── SUPPLIED PASSAGE

My brother in law built a few sheds where he tried to make best use of the materials and inside storage space so he made his walls to suit a full 8&#8217; sheet of T1-11 siding. His sheds are 10x10 and to me look overly tall and out of proportion. The commercial ones they sell all have special short doors they build just for the sheds to lower the scale.


----------



## nealtw (Sep 29, 2014)

Not sure about max birds mouth cut, as the only times we cut our own rafters is for vaulted ceiling much like you and Bud are talking about and then we use 2x10s to allow for insulation and air flow.


----------



## Supershine (Sep 29, 2014)

Here are 2 images of the final look I'm aiming for.  It does look a little taller than I would like, but I'm also limited by the space where I'm building in terms of the local zoning by-laws.  Anyway, it's been a very intense learning process up to this point.

The door header is made up of 2 2x8s 73" long with 1/2" plywood sandwiched between them and the window headers are 2 2x6s 60" long with 1/2 " plywood sandwiched between them.

The top plate is exactly 8' from the base, so I guess that means the walls are 8' high.

I am planning gutters, but I need relatively small ones which I can't really find.  I am considering buying painted sheet metal and making my own gutters by bending it on a press, but that's going to be a big project in itself so it's one of the last things I'll be doing.

In terms of the collar ties, is it ok to do those last, once all the rafters are up?

────
── SUPPLIED INFORMATION

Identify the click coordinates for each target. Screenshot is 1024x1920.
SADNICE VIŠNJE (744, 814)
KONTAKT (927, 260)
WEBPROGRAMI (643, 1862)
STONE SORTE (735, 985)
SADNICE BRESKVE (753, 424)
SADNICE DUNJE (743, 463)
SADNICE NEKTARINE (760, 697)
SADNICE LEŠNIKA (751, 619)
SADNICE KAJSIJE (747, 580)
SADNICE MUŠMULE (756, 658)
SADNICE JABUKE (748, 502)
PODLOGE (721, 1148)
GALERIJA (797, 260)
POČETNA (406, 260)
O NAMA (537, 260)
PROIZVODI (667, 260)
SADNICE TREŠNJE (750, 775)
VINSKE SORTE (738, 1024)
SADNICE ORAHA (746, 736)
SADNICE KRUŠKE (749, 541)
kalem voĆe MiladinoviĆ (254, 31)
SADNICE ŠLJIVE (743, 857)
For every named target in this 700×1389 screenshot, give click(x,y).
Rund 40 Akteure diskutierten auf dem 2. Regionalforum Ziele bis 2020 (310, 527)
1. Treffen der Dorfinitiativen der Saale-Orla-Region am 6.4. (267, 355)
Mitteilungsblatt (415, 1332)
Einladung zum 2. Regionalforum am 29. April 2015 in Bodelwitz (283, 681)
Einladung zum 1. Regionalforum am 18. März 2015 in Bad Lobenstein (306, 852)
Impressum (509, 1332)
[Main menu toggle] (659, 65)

────
── SUPPLIED INFORMATION

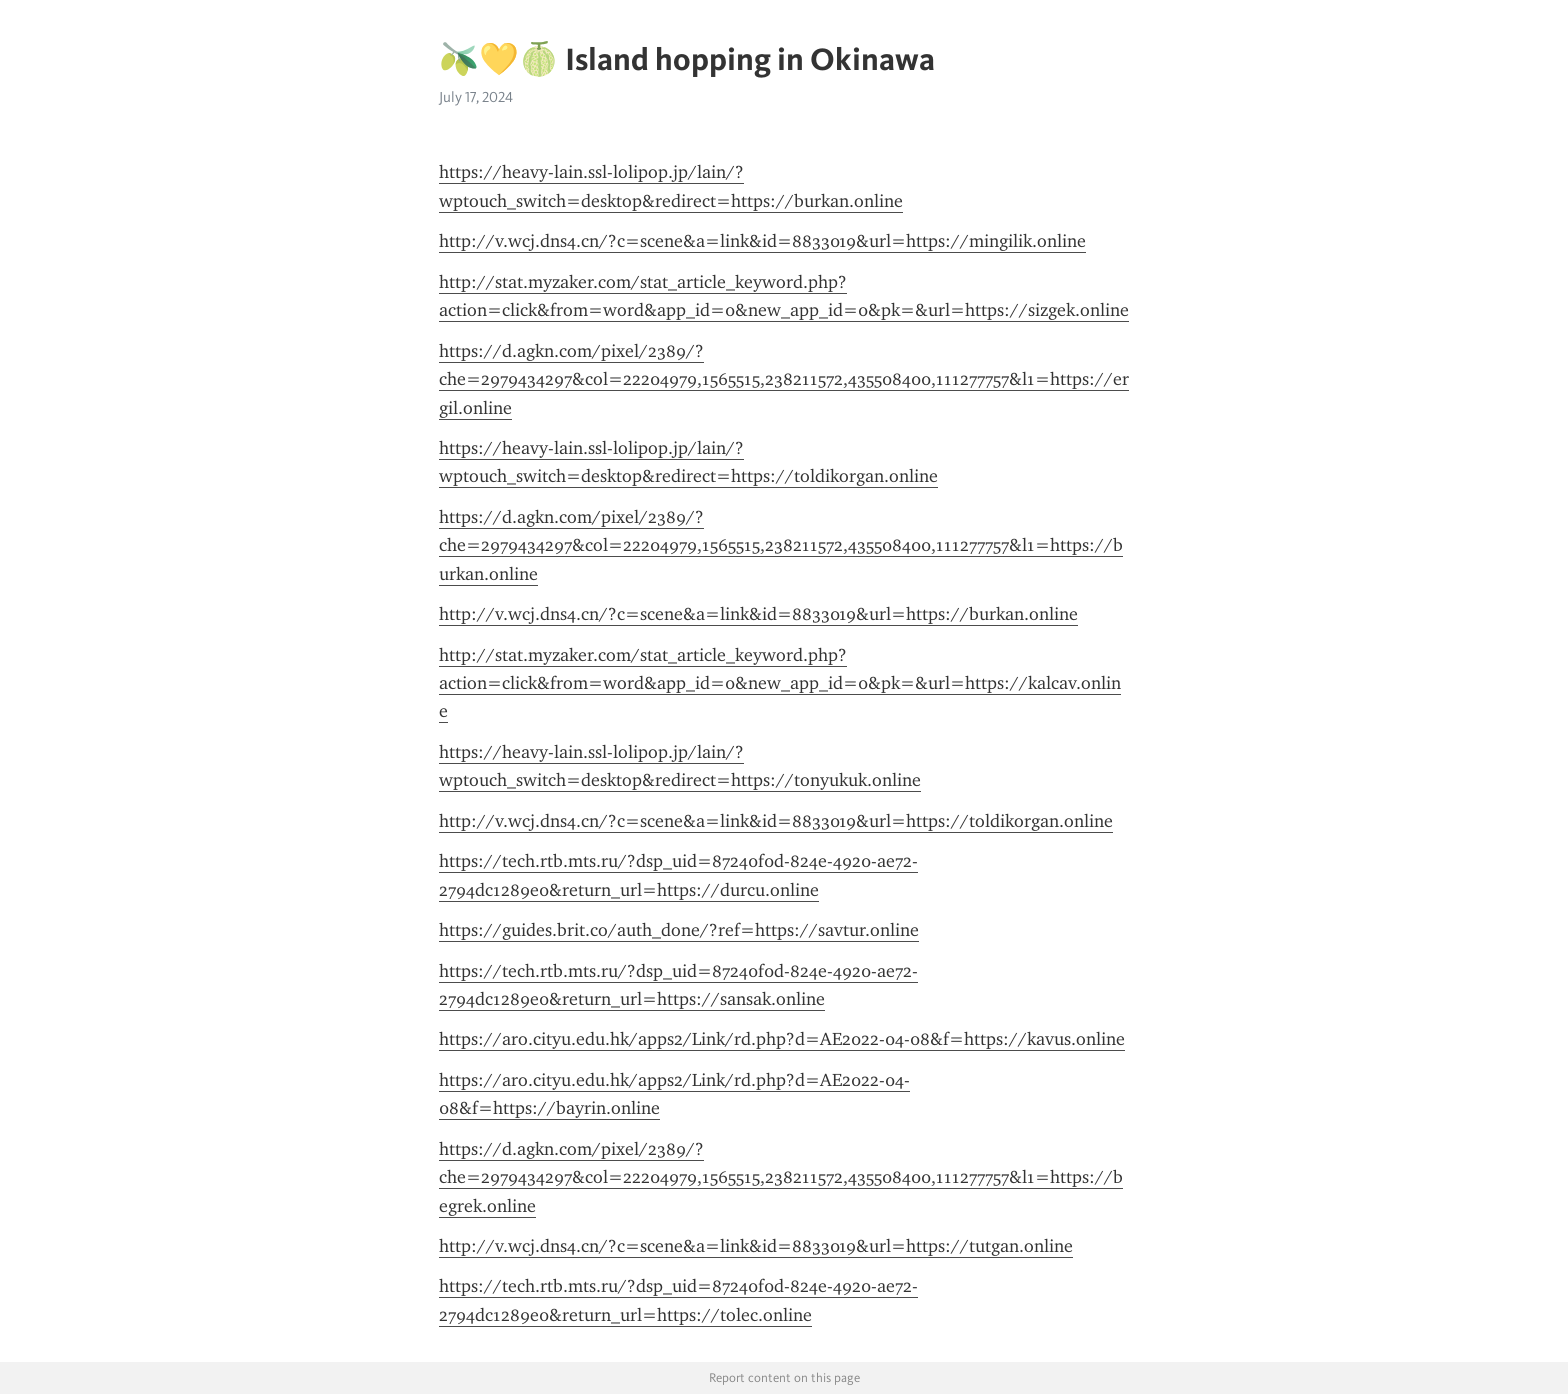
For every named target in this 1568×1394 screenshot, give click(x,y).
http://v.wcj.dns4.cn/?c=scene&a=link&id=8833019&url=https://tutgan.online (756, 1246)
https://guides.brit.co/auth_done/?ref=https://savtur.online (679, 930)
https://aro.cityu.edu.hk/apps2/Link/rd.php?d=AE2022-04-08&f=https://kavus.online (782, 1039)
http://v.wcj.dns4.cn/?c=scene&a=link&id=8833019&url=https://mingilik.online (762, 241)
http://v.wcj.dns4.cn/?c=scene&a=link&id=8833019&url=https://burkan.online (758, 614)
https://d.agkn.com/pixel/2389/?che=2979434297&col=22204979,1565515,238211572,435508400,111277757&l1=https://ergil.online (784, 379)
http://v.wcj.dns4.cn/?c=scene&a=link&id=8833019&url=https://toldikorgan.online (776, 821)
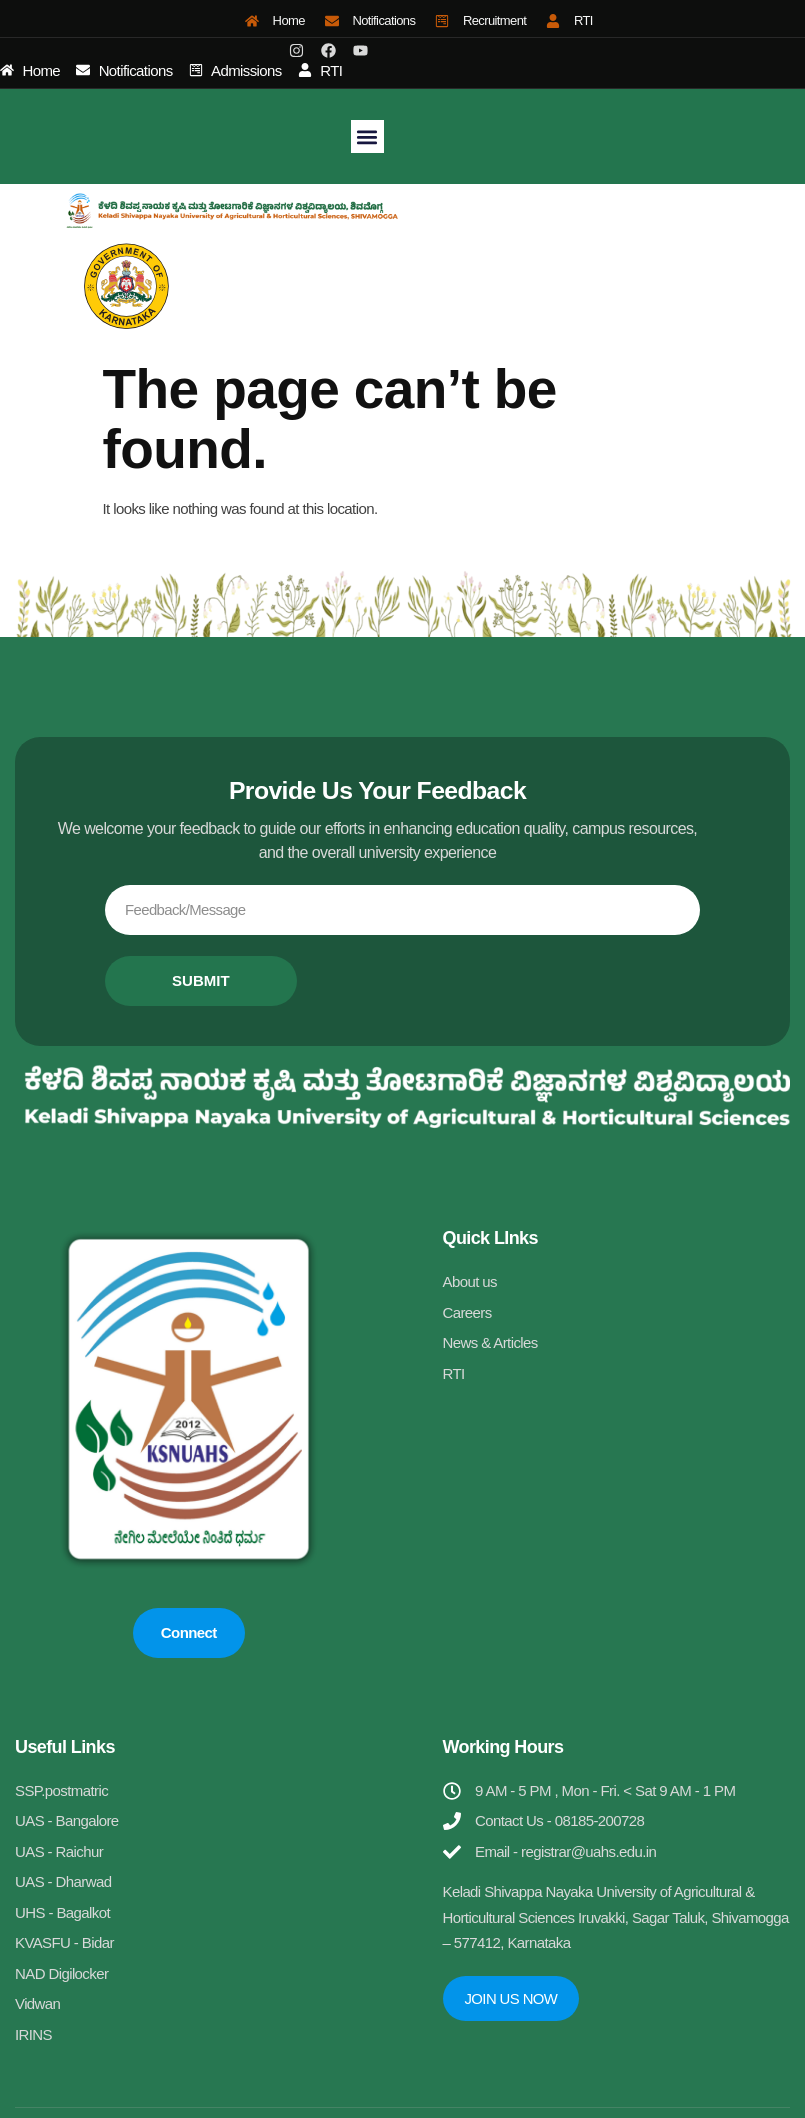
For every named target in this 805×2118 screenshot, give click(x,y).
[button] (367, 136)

────
── SUPPLIED INFORMATION

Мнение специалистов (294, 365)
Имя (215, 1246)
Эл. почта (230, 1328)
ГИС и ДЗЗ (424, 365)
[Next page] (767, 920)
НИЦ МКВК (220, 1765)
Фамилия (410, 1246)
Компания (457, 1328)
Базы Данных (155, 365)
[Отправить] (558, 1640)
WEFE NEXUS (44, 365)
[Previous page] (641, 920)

────

INSTRUCTIONS FOR THE TASK: Rewrite the part of the shed forum thread starting with "Here are 2 images" and going on through "sandwiched between them.", changing "plywood" to "OSB".

FINAL RESULT:
Here are 2 images of the final look I'm aiming for.  It does look a little taller than I would like, but I'm also limited by the space where I'm building in terms of the local zoning by-laws.  Anyway, it's been a very intense learning process up to this point.

The door header is made up of 2 2x8s 73" long with 1/2" OSB sandwiched between them and the window headers are 2 2x6s 60" long with 1/2 " OSB sandwiched between them.